He used to drive around Virginia Beach, and from the passenger seat, I’d watch out at the trees to see if I could make out a face in the darkness. During that time, we were both a little lost – even if we were doing the same damn thing we had done for the past few months. I wasn’t even a navigator at that time, because I was so new to this type of freedom. When we were kids, we used to live near each other in our neighborhood in Italy. In Naples, all it took was going to each other’s front door and knocking on it. And most times, we were free to do whatever we wanted. Now that we were 19-years old and silently heartbroken with the lives we’d built, we faced forward as the CD-deck blared out hip hop.
Lynnhaven Mall was a place that we found ourselves on most weekends. He attended ODU, and I attended TCC during the week. I had shared a car with my sister during the time. On the nights when she shared a car with her fiance, I had a specific type of muscle memory to drive over to his place and park on the street in front of his house. Unlike our childhood days, I’d pull up then ring his doorbell. He had a dog now, and it barked anytime I came by. As he opened the door, the familiar smell of a Filipino home enveloped me. I walked in and I greeted his mother and father and his sister. They asked me how my parents were doing. After a little chit-chat, he’d toss on his hoodie and hat. “We’re going to go to the mall,” he said. On our way to Lynnhaven, the traffic picked up. He weaved through the lanes, and I kept a steady hand on the volume knob, choosing a specific soundtrack to our lives. We’d catch up during that 10-minute drive along the parkway.

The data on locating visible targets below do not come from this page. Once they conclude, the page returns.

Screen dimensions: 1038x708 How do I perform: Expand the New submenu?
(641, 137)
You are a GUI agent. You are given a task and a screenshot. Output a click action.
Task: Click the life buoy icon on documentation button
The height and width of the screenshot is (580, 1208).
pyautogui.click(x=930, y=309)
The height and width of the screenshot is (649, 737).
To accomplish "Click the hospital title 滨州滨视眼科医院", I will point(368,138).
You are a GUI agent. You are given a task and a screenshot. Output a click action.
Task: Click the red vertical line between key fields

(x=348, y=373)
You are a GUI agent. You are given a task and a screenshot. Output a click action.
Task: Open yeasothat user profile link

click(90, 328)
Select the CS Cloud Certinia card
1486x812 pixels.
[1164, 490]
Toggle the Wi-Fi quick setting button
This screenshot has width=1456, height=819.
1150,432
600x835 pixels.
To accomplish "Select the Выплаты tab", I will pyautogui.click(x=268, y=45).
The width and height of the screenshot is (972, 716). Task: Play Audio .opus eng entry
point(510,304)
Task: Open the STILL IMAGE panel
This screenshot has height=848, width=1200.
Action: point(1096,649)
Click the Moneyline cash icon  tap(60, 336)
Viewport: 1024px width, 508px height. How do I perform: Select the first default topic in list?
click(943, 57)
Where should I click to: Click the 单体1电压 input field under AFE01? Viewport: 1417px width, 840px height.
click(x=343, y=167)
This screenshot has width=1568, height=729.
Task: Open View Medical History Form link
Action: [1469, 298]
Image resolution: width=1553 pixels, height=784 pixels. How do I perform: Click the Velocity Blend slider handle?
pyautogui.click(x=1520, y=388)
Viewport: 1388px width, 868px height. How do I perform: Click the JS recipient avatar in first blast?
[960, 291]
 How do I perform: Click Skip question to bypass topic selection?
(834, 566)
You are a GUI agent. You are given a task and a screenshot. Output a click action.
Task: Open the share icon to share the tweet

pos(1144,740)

“What are you studying this semester, again?” I’d ask.
“Accounting.”
“Oh yeah.”
He’d ask the same question.
“What about you?”
When he made it to the parking lot, he carefully turned into a spot. Locking the door behind him, we walked in unison toward the entrance of the mall. There wasn’t much that we saw. Other than picking up a few shoes or articles of clothing, we were still teenagers. I didn’t have a job, so I couldn’t afford anything there. It was a specific type of rinse and repeat without the backdrop of the Italian countryside. We were now just two Filipino kids thrust in the American landscape, pondering if we could recreate a specific type of magic that we had experienced in bubble of our simplistic military brat lives. Our being there was just another excuse to lose ourselves in the crowd and lose sight on the kind of strong men we could become.
At 31, I hadn’t talked to my friend in a very long time. We’re both married now. He’s out in the world tending to the duties of a sailor. Who knows where? I am still working to write a book and figure out if I’m doing it for the right reasons. I still wonder if somewhere in his story, those days we spent together were some of the best he’s had. I used to fear the future. Now that I’m here, all I fear is if heaven come a-knocking on either of our doors, and that once either of us passes through it, would ever see each other in this lifetime.